Variational Speculative Decoding: Rethinking Draft Training from Token Likelihood to Sequence Acceptance
Speaker:  ZOU Xiandong Ph.D. Candidate School of Computing and Information Systems Singapore Management University
| Date: Time: Venue: | | 23 June 2026, Tuesday 10:30am – 11:00am Meeting room 4.4, Level 4 School of Computing and Information Systems 1, Singapore Management University, 80 Stamford Road Singapore 178902
Please register by 22 June 2026. 
|
|
About the Talk
Speculative decoding accelerates inference for (M)LLMs, yet a training-decoding discrepancy persists: while existing methods optimize single greedy trajectories, decoding involves verifying and ranking multiple sampled draft paths. We propose Variational Speculative Decoding (VSD), formulating draft training as variational inference over latent proposals (draft paths). VSD maximizes the marginal probability of target-model acceptance, yielding an ELBO that promotes high-quality latent proposals while minimizing divergence from the target distribution. To enhance quality and reduce variance, we incorporate a path-level utility and optimize via an Expectation-Maximization procedure. The E-step draws Monte Carlo samples from an oracle-filtered posterior, while the M-step maximizes weighted likelihood using Adaptive Rejection Weighting (ARW) and Confidence-Aware Regularization (CAR). Theoretical analysis confirms that VSD increases expected acceptance length and speedup. Extensive experiments across LLMs and MLLMs show that VSD achieves up to a 9.6% speedup over EAGLE-3 and 7.9% over ViSpec, significantly improving decoding efficiency.
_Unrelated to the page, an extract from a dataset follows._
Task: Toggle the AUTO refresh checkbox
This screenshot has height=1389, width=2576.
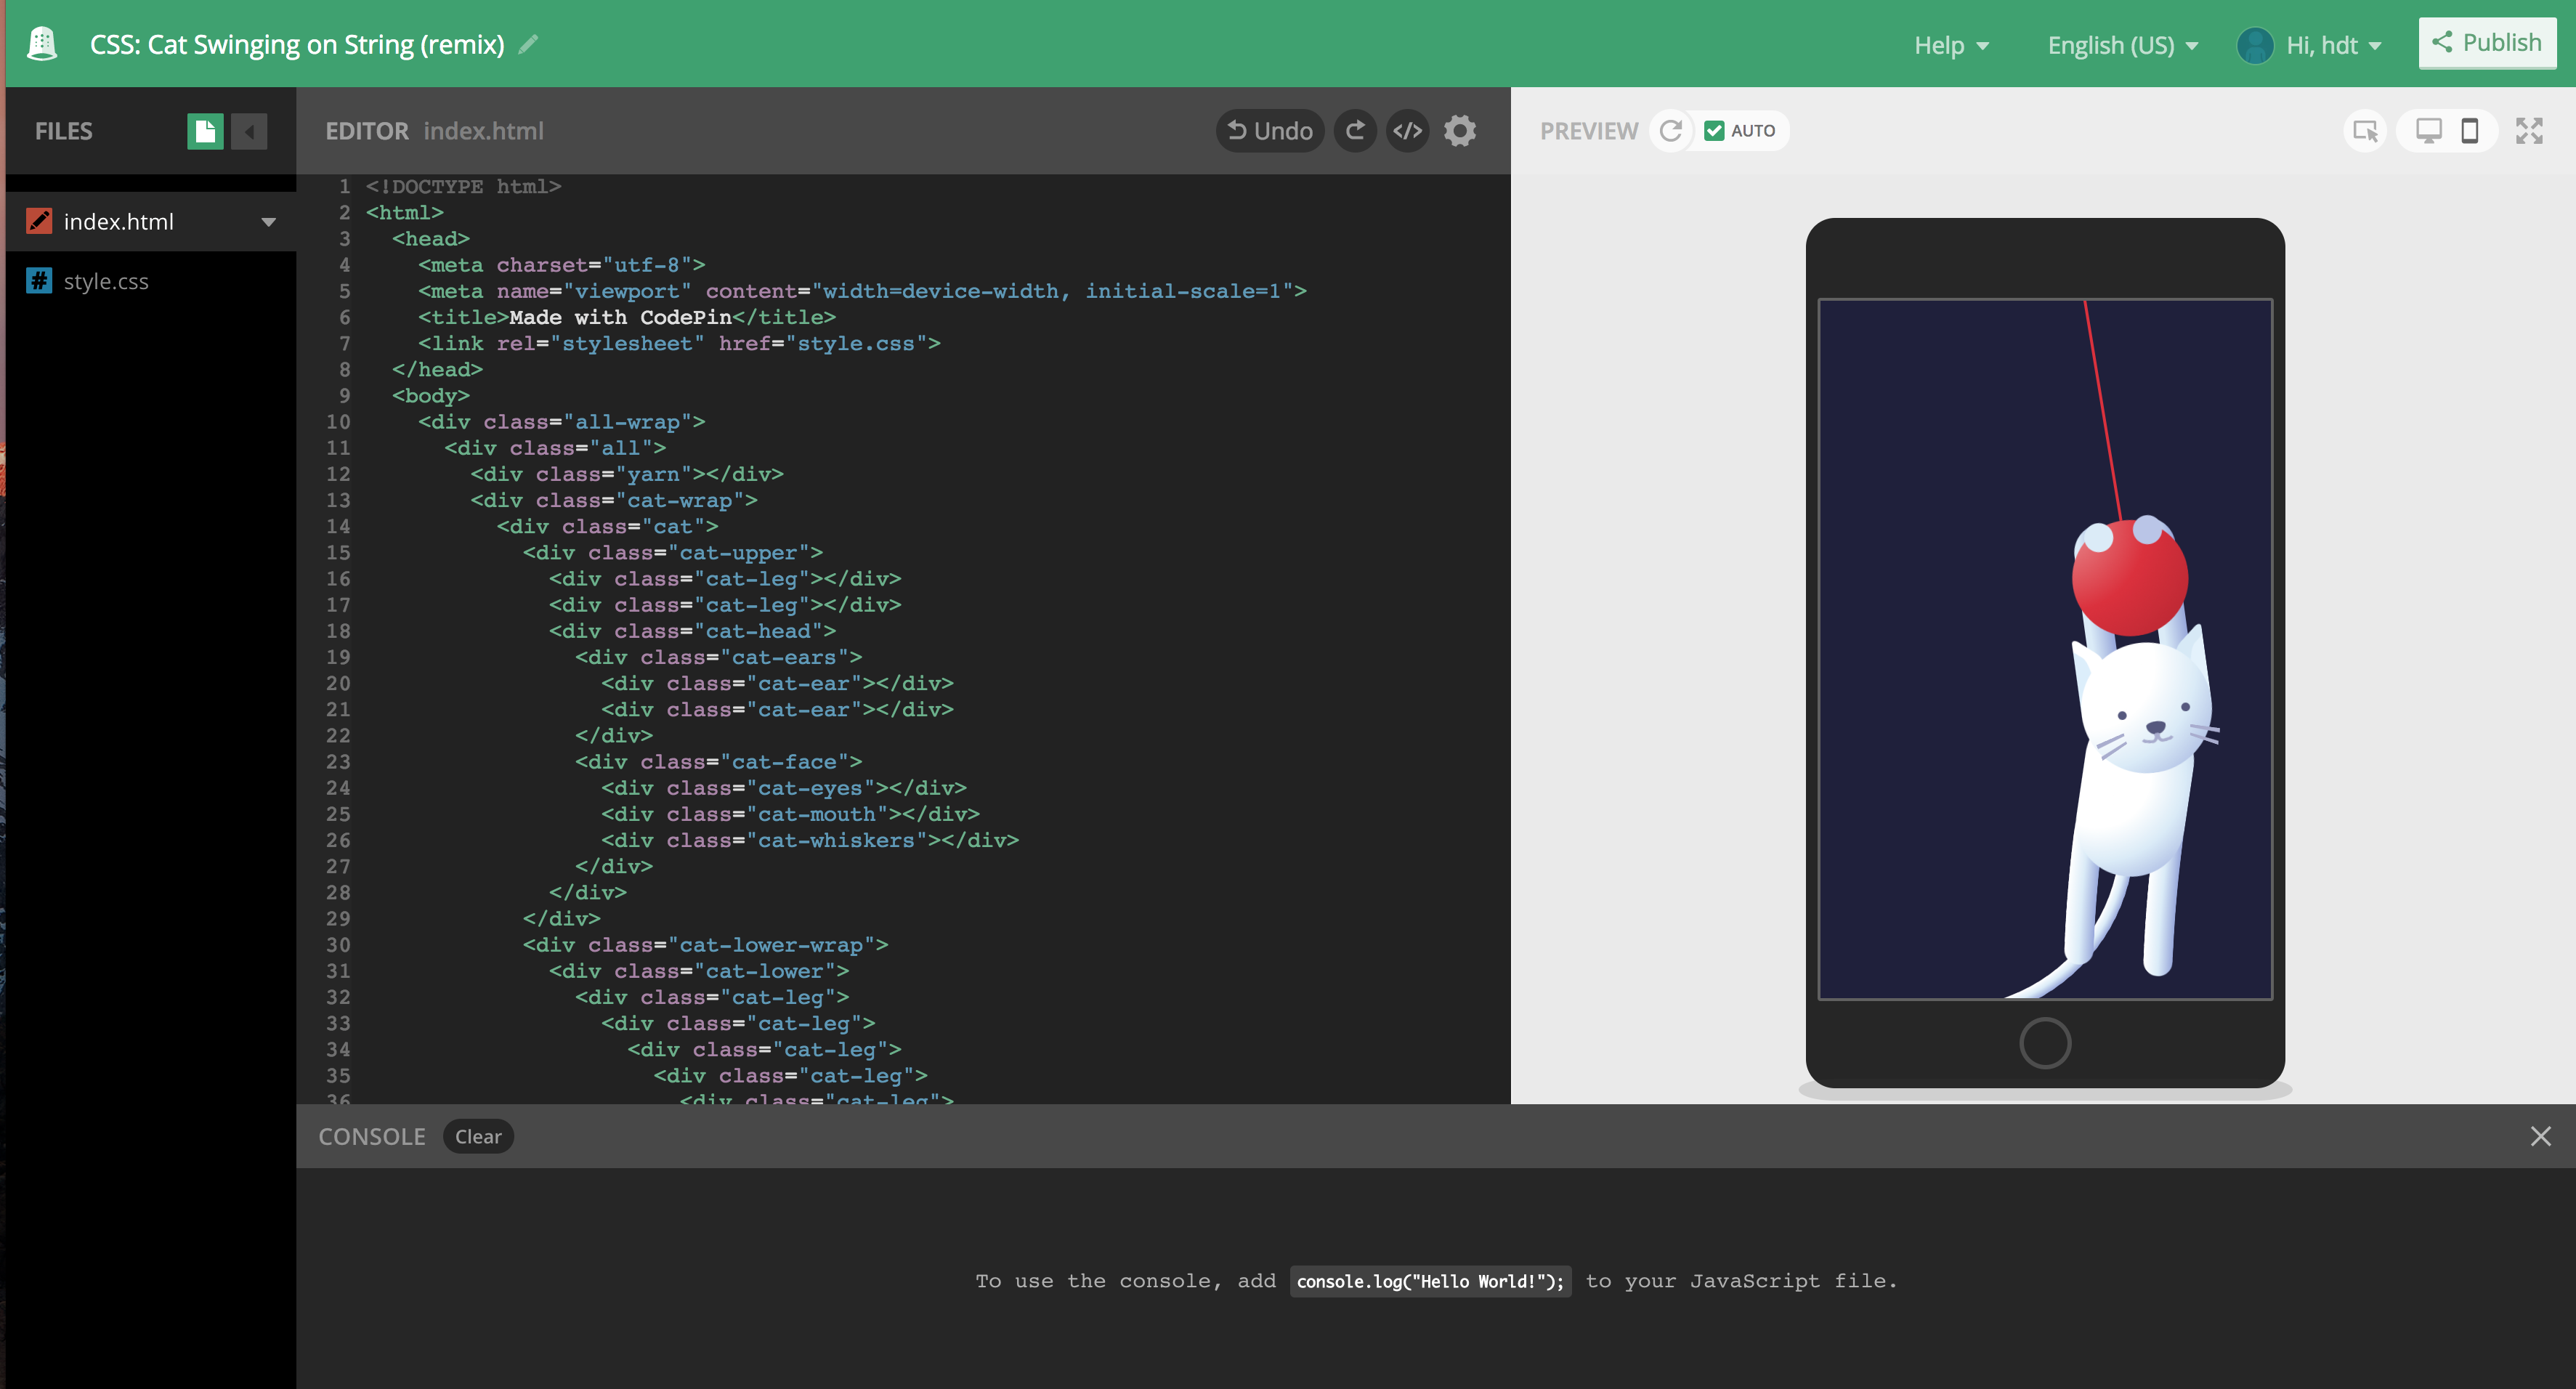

This is a Pre-Conference talk for Forty-Third International Conference on Machine Learning (ICML 2026).
About the Speaker
Xiandong ZOU is a Ph.D. candidate in Computer Science at the School of Computing and Information Systems, Singapore Management University, under the supervision of Professor Pan Zhou. He is a member of the Language and Vision Lab (LV-Lab), directed by Professor Shuicheng Yan and Professor Pan Zhou. His research interests include AIGC, generative models, and machine learning.